→ **Texto**
Ainda o socialismo

Por Wladimir Pomar (*)

Vale a pena tentar um caminho socialista no Brasil? Quais suas vantagens e dificuldades? Tais questões se colocam cada vez com maior força, tendo em conta os diversos processos de desorganização do desenvolvimento econômico, social e cultural da sociedade brasileira, assim como as crescentes dificuldades do capitalismo caboclo, que parece acreditar piamente que o agro é a verdadeira indústria do país e, o resto, pode ir embora sem choro nem vela.

Ou seja, a base da sociedade brasileira, sua economia, deixou de acompanhar o processo de desenvolvimento típico dos países capitalistas avançados. Estes, constantemente, elevam sua produtividade industrial e agrícola, assim como seu produto interno bruto, geral e per capita, tendo por base o desenvolvimento C&T. Nos últimos 40 anos, segundo o Fundo Monetário Internacional (FMI), o Produto Interno Bruto (PIB) de alguns deles, como Reino Unido, Estados Unidos e Alemanha, mais do que quadruplicou.

O mesmo ocorreu com a evolução da Paridade de Poder de Compra (PPC). O do Reino Unido saltou de USD 7.900 para USD 24.100 (cerca de 3 vezes), o dos Estados Unidos, de USD 12.200 para USD 63.600 (cerca de 5 vezes), e o da Alemanha de USD 18.300 para USD 47.700 (cerca de 2,5 vezes). Por outro lado, como tal paridade não significa uma repartição relativamente igualitária, ao invés de proporcionar a suas populações novas oportunidades de trabalho, tais países foram acometidos por um desemprego crescente.

Ou seja, a elevação da produtividade desses países, ao mesmo tempo que proporciona ao mercado um montante cada vez maior e diversificado de bens, descarta do trabalho massas crescentes de pessoas, reduzindo a capacidade de aquisição de tais bens. Inversamente à elevação produtiva proporcionada pela utilização de inovações tecnológicas, o desenvolvimento do capitalismo tende a descartar parcelas, também crescentes, de forças humanas de trabalho, gerando um desemprego contínuo e reduzindo a capacidade de realização do mercado.

Talvez por isso, Reino Unido, Estados Unidos e Alemanha tenham triplicado seu PIB per capita entre 1980 e 2000, mas não tenham chegado a dobrá-lo entre 2000 e 2018. Ou seja, aquela contradição produtiva começou a influir cada vez mais negativamente no processo de realização do capital, inclusive fazendo com que sua globalização perdesse força. As notícias e informações mais recentes apontam que os ritmos de crescimento do Reino Unido, Estados Unidos, e Alemanha continuam enfrentando dificuldades estruturais. Não por acaso, o novo presidente norte-americano tenta reeditar o plano rooseveltiano de altos investimentos estatais em infraestrutura, principalmente voltado para superar o problema do desemprego.

→ **Lista de linhas**
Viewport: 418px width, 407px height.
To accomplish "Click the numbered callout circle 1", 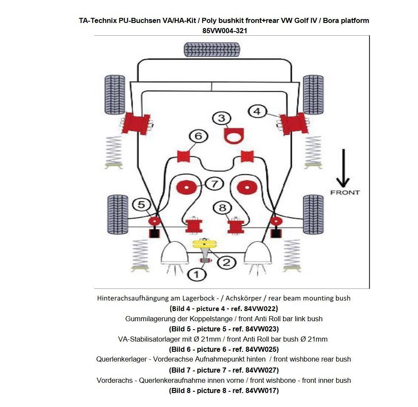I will coord(196,274).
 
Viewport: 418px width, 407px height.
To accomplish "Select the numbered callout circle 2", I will coord(226,262).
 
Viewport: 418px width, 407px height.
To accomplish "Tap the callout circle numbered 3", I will coord(221,118).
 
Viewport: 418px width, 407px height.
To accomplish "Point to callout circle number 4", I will coord(257,111).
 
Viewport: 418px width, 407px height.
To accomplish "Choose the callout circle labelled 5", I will coord(141,205).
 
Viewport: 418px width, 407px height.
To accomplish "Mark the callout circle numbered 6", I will coord(198,137).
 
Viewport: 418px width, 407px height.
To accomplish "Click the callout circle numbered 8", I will coord(223,208).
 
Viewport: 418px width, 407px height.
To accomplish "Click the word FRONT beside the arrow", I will coord(345,192).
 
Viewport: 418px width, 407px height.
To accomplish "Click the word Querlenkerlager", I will coord(120,359).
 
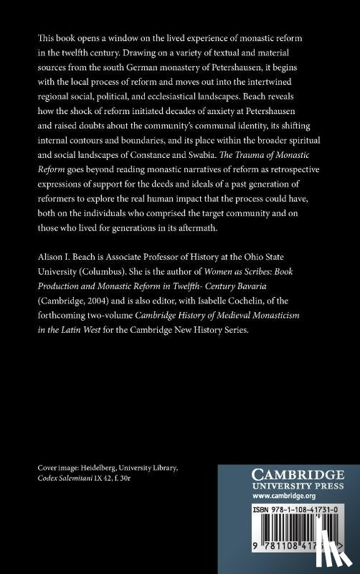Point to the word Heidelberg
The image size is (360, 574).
pos(108,467)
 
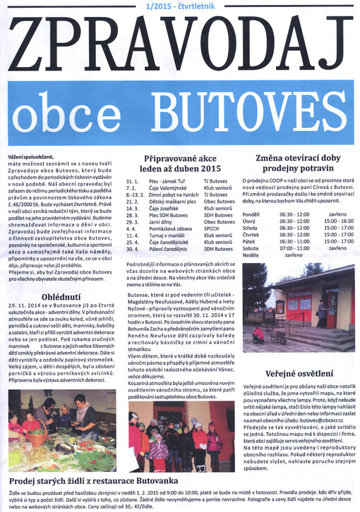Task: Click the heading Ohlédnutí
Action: pyautogui.click(x=60, y=296)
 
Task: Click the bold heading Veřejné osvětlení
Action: pyautogui.click(x=295, y=373)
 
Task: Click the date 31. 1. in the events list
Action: pyautogui.click(x=131, y=181)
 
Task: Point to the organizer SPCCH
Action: pyautogui.click(x=212, y=228)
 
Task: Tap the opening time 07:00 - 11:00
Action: pyautogui.click(x=294, y=248)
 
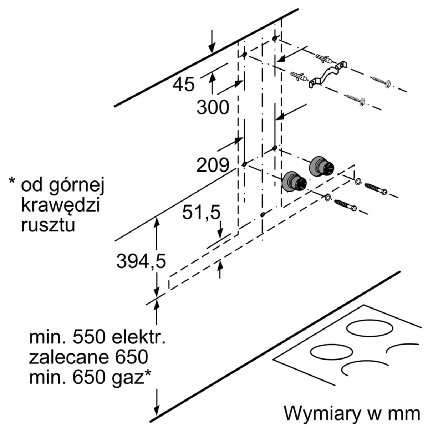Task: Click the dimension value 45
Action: point(183,85)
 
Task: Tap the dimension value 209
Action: point(213,165)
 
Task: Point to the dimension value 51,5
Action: point(201,213)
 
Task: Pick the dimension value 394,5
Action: point(141,262)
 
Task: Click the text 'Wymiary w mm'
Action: point(352,413)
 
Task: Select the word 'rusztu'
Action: point(48,225)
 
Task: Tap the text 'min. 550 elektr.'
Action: point(97,337)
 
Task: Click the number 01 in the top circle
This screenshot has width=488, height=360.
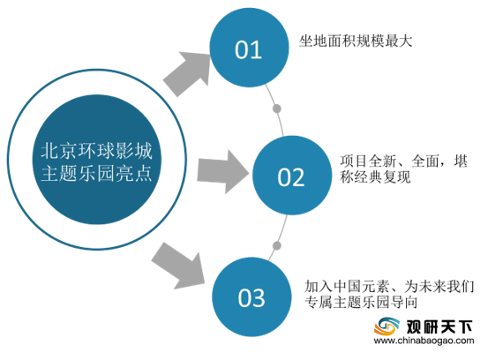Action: click(248, 49)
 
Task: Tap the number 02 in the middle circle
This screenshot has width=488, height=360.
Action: click(291, 177)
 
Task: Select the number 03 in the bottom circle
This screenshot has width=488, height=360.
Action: click(252, 298)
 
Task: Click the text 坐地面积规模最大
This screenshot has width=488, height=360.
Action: click(356, 41)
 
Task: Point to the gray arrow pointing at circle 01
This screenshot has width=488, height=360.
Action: click(188, 73)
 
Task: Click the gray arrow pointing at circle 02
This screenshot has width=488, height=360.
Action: click(223, 172)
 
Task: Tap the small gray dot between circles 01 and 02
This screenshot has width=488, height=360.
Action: click(277, 109)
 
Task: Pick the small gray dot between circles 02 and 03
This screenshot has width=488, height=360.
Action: click(277, 246)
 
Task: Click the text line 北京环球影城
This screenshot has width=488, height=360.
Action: click(97, 151)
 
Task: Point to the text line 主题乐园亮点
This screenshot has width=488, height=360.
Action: click(97, 173)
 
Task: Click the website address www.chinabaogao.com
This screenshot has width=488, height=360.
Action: click(424, 341)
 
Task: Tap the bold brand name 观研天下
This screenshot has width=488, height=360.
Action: click(439, 327)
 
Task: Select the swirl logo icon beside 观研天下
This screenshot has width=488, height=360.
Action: click(387, 326)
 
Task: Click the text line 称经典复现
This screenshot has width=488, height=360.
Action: click(375, 177)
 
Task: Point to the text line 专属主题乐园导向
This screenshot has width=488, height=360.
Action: click(361, 302)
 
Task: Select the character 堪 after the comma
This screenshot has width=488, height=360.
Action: click(461, 161)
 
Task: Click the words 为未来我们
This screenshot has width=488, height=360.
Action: click(439, 287)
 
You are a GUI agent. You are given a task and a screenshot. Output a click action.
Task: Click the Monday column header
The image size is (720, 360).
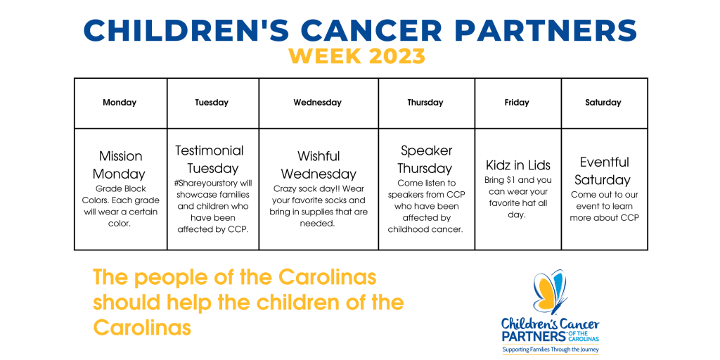120,103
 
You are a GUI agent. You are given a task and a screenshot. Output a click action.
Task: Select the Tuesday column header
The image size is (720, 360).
212,103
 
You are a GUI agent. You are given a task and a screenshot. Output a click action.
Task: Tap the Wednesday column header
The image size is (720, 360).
317,103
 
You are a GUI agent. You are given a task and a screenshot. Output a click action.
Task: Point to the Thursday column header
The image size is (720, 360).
425,103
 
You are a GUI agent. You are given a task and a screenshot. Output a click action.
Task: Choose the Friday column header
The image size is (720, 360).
517,103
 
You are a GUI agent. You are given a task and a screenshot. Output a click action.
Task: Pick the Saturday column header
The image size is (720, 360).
603,103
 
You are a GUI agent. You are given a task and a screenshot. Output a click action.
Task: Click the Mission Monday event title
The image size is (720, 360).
120,165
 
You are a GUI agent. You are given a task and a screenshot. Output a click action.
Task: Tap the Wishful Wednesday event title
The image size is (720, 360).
319,165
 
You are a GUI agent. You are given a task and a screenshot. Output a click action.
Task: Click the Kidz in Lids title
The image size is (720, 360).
518,165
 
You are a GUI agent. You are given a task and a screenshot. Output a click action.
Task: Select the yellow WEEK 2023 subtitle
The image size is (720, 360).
356,56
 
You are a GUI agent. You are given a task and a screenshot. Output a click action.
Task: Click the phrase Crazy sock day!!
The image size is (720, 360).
304,188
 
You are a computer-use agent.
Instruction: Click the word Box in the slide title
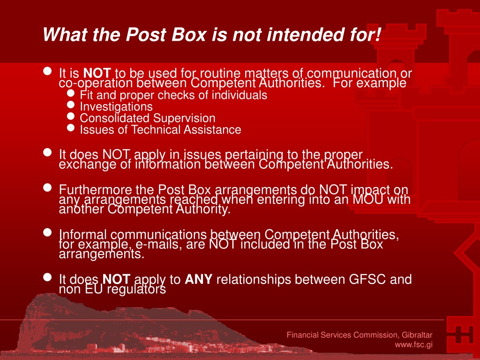pos(188,34)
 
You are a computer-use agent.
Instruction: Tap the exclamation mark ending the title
pos(378,34)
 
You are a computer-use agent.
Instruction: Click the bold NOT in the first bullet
pos(97,73)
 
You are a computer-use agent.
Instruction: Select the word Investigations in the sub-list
pos(116,106)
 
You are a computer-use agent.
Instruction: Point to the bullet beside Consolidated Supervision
pos(71,116)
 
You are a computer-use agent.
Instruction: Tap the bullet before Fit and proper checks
pos(71,93)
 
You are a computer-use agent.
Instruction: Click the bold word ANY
pos(198,279)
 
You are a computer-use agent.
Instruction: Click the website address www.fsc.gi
pos(413,345)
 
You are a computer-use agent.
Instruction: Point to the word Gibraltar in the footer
pos(417,335)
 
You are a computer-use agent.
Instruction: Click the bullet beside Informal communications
pos(47,232)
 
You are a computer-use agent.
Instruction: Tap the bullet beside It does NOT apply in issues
pos(47,152)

→ **Tarefa A**
Resuma em duas frases o texto sobre o socialismo.
→ **Tarefa B**
Transcreva literalmente o trecho do texto sobre o socialismo que vai de "Ou seja, a elevação" até "realização do mercado.".

→ **Resultado A**
O texto pergunta se vale a pena tentar um caminho socialista no Brasil, diante da desorganização do desenvolvimento econômico, social e cultural da sociedade brasileira e das crescentes dificuldades do capitalismo nacional. Argumenta que, nos países capitalistas avançados, a elevação da produtividade com base em inovações tecnológicas gera desemprego crescente e reduz a capacidade de realização do mercado, o que talvez explique por que Reino Unido, Estados Unidos e Alemanha triplicaram o PIB per capita entre 1980 e 2000, mas não chegaram a dobrá-lo entre 2000 e 2018.

→ **Resultado B**
Ou seja, a elevação da produtividade desses países, ao mesmo tempo que proporciona ao mercado um montante cada vez maior e diversificado de bens, descarta do trabalho massas crescentes de pessoas, reduzindo a capacidade de aquisição de tais bens. Inversamente à elevação produtiva proporcionada pela utilização de inovações tecnológicas, o desenvolvimento do capitalismo tende a descartar parcelas, também crescentes, de forças humanas de trabalho, gerando um desemprego contínuo e reduzindo a capacidade de realização do mercado.